From the listing below, copy only the lines running from the line that contains "Task: Open the search options dropdown arrow" to the line that contains "Task: Click the Print icon", both included.

--- Data records Enclosed Below ---

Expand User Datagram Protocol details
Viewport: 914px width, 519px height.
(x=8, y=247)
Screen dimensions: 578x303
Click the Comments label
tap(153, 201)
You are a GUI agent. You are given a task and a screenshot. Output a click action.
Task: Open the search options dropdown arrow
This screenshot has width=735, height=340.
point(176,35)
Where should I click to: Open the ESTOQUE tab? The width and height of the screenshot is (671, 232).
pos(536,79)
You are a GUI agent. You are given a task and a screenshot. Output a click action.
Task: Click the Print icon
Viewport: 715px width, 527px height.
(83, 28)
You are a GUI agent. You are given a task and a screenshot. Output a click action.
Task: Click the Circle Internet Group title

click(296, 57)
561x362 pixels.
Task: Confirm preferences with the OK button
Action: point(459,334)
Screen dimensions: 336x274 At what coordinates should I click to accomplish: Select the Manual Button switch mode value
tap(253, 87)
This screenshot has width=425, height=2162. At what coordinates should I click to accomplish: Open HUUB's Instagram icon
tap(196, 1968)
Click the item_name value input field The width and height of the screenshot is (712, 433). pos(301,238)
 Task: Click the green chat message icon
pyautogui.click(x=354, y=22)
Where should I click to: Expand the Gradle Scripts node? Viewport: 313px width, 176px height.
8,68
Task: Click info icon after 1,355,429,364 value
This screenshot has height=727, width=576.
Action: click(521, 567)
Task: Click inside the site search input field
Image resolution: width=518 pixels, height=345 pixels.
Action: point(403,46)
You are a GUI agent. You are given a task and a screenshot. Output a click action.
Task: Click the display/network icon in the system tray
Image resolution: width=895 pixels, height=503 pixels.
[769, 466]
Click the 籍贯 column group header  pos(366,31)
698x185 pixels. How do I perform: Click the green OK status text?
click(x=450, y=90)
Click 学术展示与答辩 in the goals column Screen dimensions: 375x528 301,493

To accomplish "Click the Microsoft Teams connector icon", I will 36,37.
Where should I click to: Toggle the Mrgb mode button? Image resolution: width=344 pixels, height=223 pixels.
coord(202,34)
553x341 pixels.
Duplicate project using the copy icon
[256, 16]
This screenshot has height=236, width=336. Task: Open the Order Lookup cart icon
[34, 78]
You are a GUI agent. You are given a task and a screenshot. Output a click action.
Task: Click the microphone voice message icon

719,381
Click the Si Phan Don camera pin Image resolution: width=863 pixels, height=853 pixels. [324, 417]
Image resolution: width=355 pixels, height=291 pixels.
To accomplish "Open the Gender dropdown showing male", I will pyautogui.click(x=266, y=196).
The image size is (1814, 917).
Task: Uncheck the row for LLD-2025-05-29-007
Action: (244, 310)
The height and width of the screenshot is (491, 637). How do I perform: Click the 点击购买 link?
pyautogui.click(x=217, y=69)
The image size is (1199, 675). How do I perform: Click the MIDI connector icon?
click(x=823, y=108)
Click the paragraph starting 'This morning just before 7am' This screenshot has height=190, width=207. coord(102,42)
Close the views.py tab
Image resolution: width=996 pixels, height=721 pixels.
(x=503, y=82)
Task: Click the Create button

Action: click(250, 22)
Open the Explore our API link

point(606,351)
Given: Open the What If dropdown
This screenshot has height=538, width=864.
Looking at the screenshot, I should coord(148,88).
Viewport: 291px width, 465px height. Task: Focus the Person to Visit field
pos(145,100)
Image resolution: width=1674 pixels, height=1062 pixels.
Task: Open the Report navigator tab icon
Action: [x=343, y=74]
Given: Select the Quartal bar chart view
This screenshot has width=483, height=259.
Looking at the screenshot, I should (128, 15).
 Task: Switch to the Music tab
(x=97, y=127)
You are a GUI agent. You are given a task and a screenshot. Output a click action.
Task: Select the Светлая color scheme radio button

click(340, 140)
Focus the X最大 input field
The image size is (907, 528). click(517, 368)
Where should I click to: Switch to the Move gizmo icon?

--- End of Enclosed Data records ---

Solution to this problem —
Task: Open the search options dropdown arrow
This screenshot has width=735, height=340.
point(176,35)
Where should I click to: Open the ESTOQUE tab? The width and height of the screenshot is (671, 232).
pos(536,79)
You are a GUI agent. You are given a task and a screenshot. Output a click action.
Task: Click the Print icon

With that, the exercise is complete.